- EXERCISE GOAL -
Print the stretch of the Pitchfork festival preview that starts with the words containing "Pitchfork Music Festival" and ends with "to Pitchfork Festival.", reproducing it word for word.

- PASSAGE SHOWN -

Pitchfork Music Festival returns to Chicago's Union Park this year, once again bringing a diverse lineup featuring both up and coming and established artists of different genres. For the past few years, the lineup has continued to feature some of the best talent in the city; In 2016, Whitney, Mick Jenkins and Twin Peaks performed, and last year's lineup included Joey Purp, Jamila Woods, and NE-HI. This year, the stacked lineup features even more local artists, including well-versed names like Saba and Noname, but there's several other Chicagoans playing throughout the weekend. Check out our five must-see hometown acts that are worthy of an early arrival to Pitchfork Festival.

Paul Cherry

Who: Singer, songwriter, musician and producer extraordinaire Paul Cherry has become a staple in the Chicago rock scene with his dreamy bedroom psych-pop tunes. While rejuvenated psych rock has been done by many over the last few years, Cherry stands out with his signature reverb vocals and quirky textures used on his debut album Flavour, released March 31st by Feeltrip Records. Following the album release, Cherry spent weeks on the road promoting it, joining Post Animal for a leg of their last national tour. With his recent announcement of a European tour, it doesn't look like Paul Cherry's tour schedule will be slowing down any time soon, so make sure you catch him in town this weekend. After his Saturday set at the festival, you can catch an official Pitchfork aftershow at Schubas on Sunday, July 22nd featuring Paul Cherry, Bunny, and Slow Pulp--get tickets here. 

Fun fact: Paul Cherry produced Anna Burch's album and sometimes plays in her touring band. 

When: Saturday, 1PM on the Green Stage

For Fans Of: Mild High Club, Post Animal, levitation room

Start With: "Hey Girl," "Like Yesterday," and "So Easy"

Kweku Collins

Who: 21-year-old rapper, producer, songwriter, and Evanston-native Kweku Collins makes his Chicago Pitchfork Festival debut this weekend (he played the annual Pitchfork Paris fest in 2016), and it certainly seems like it's been a long time coming. Despite his young age, Collins' discography holds a certain depth to it, which makes sense when you consider he grew up in a musical family and has been playing music for essentially his whole life. Collins' air of experience mixed with his refreshing take on hip hop has earned him endless praise for his debut Nat Love (2016) and the more recent grey EP released in 2017. The traction he's gained has taken him on to tour the country and play major festivals like our own Lollapalooza, so do not miss him this Sunday. If you're not going to the festival, you can also catch Collins at Schubas on July 21st--grab tickets here.

- INFORMATION PROVIDED -

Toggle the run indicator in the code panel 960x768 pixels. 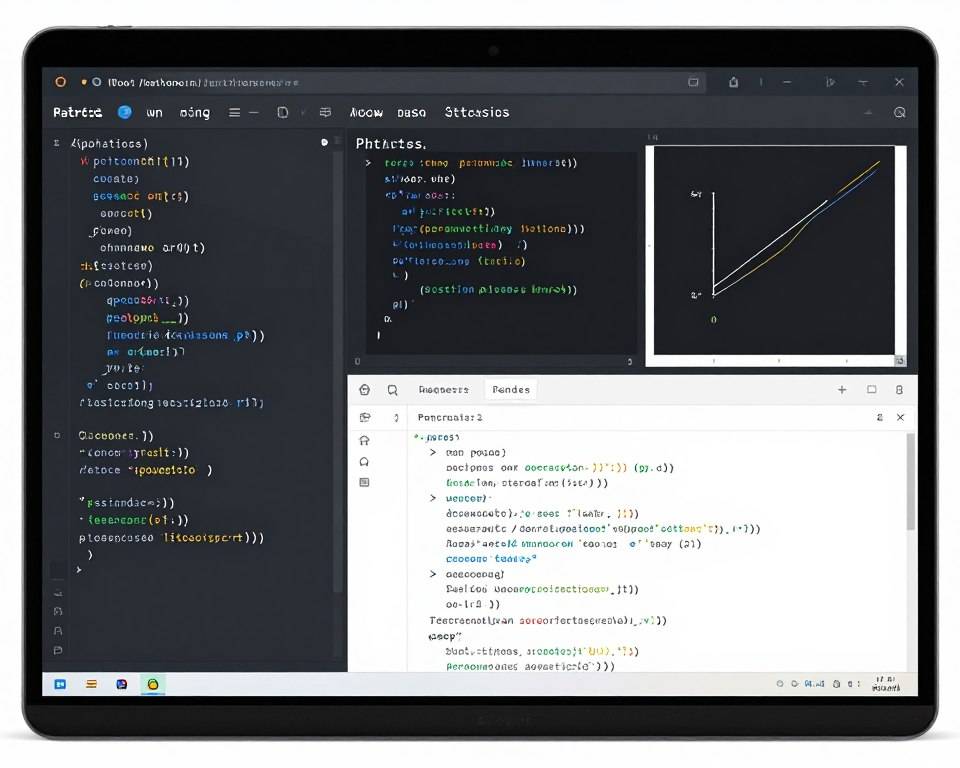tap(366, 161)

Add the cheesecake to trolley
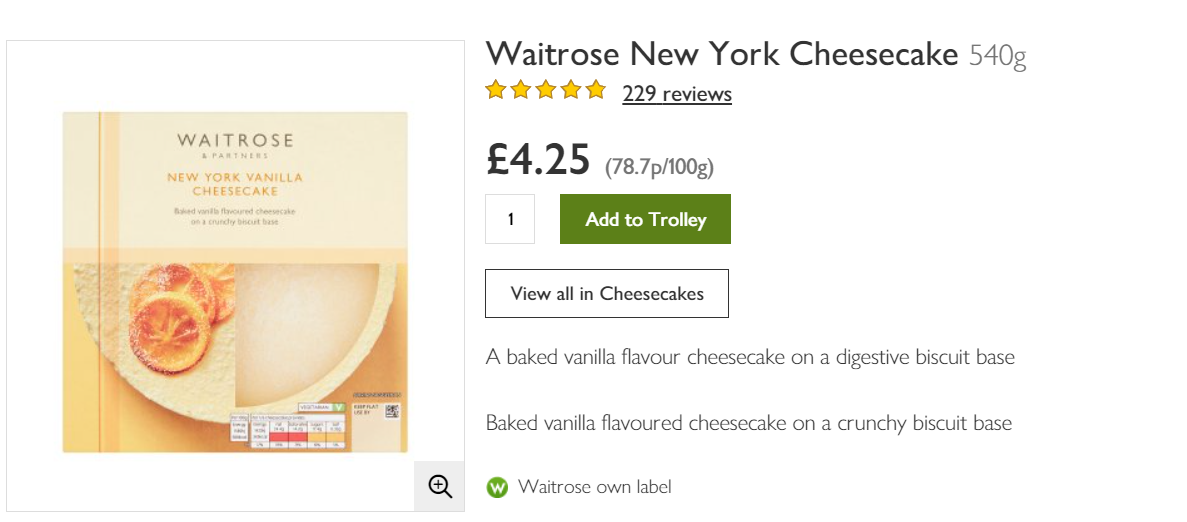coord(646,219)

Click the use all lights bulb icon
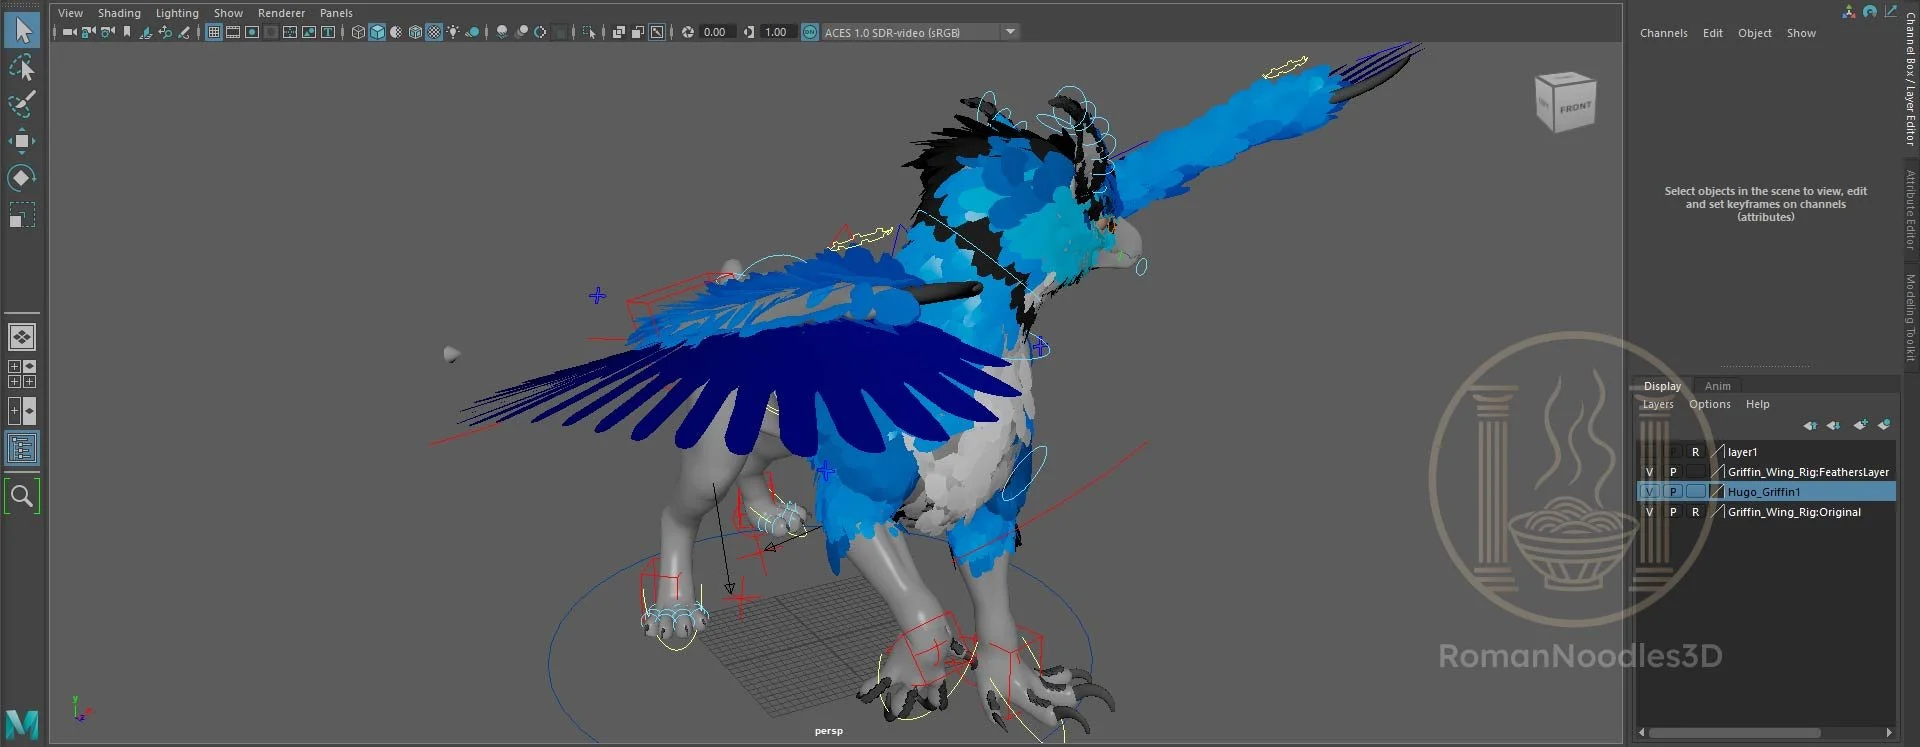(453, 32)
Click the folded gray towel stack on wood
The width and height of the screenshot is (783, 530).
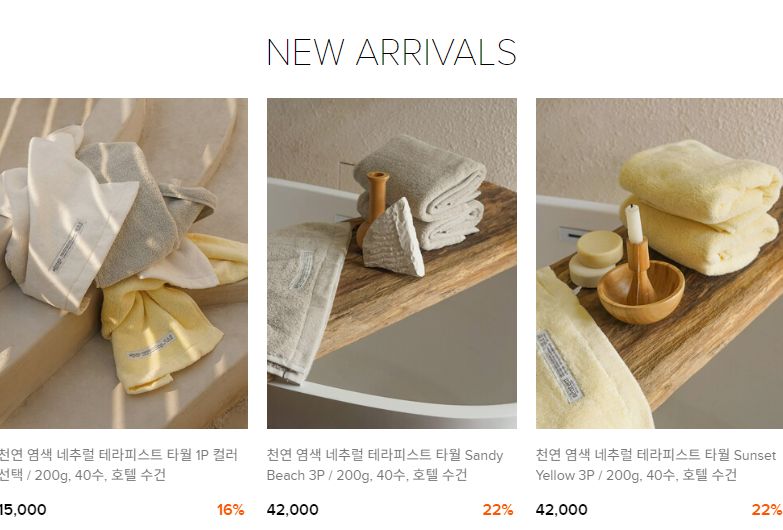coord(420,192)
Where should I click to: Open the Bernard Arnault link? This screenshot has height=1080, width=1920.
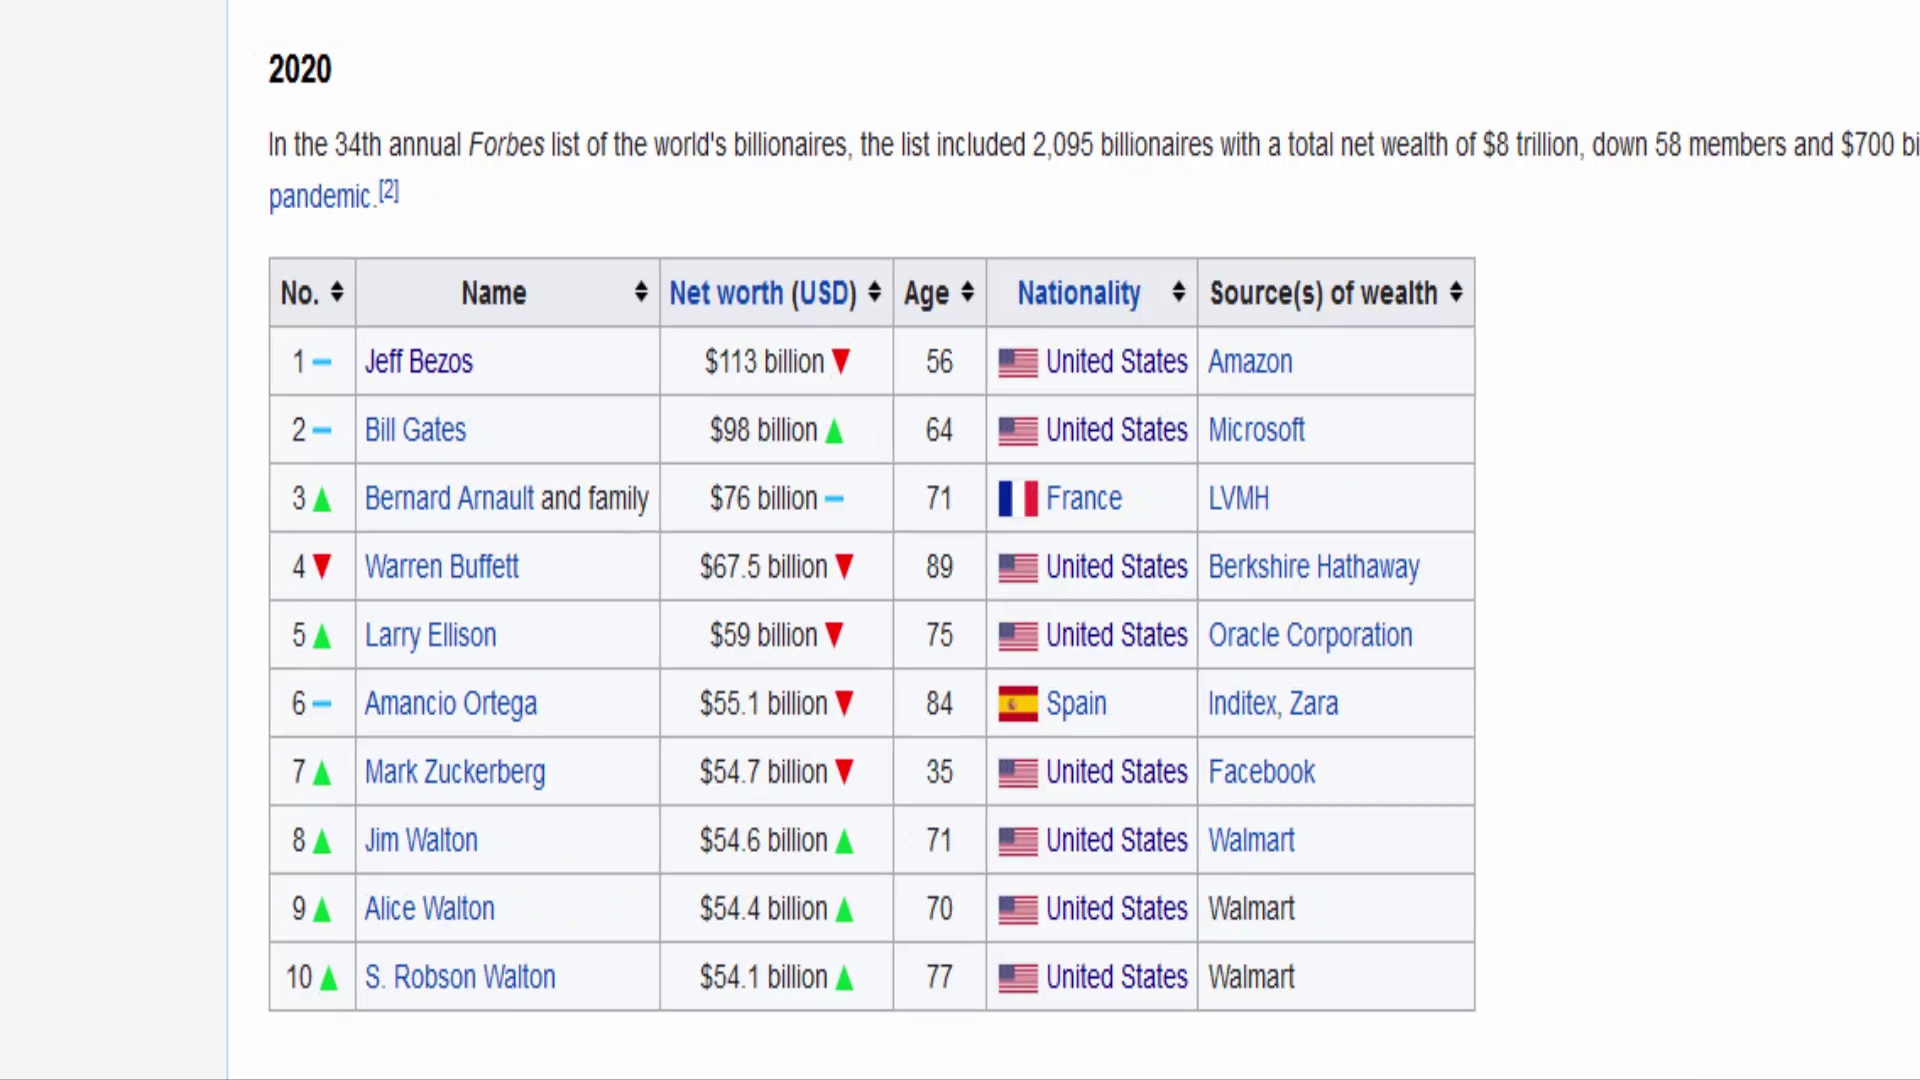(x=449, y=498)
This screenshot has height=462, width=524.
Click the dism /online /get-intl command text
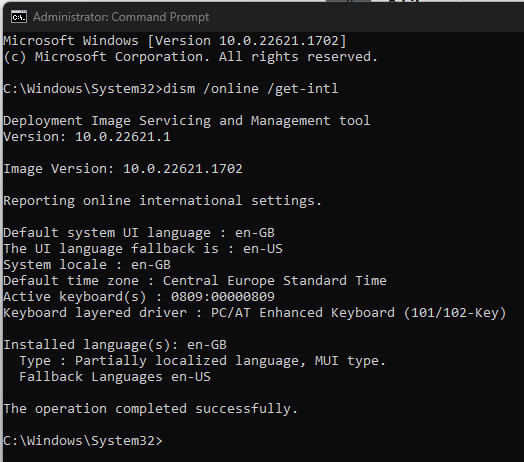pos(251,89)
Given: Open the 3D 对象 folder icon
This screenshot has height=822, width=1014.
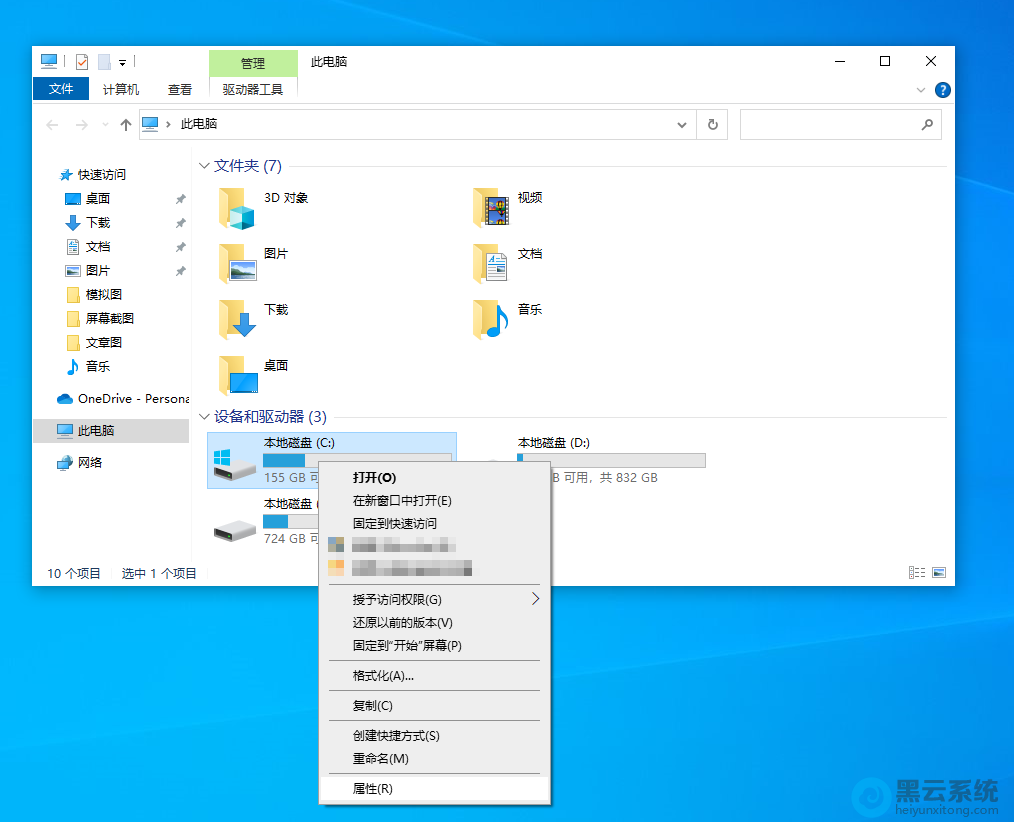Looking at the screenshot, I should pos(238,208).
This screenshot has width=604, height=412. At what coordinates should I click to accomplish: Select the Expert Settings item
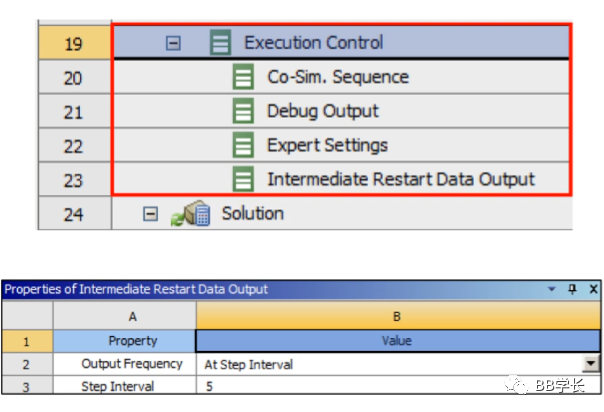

- RESPONSE -
Pitchfork Music Festival returns to Chicago's Union Park this year, once again bringing a diverse lineup featuring both up and coming and established artists of different genres. For the past few years, the lineup has continued to feature some of the best talent in the city; In 2016, Whitney, Mick Jenkins and Twin Peaks performed, and last year's lineup included Joey Purp, Jamila Woods, and NE-HI. This year, the stacked lineup features even more local artists, including well-versed names like Saba and Noname, but there's several other Chicagoans playing throughout the weekend. Check out our five must-see hometown acts that are worthy of an early arrival to Pitchfork Festival.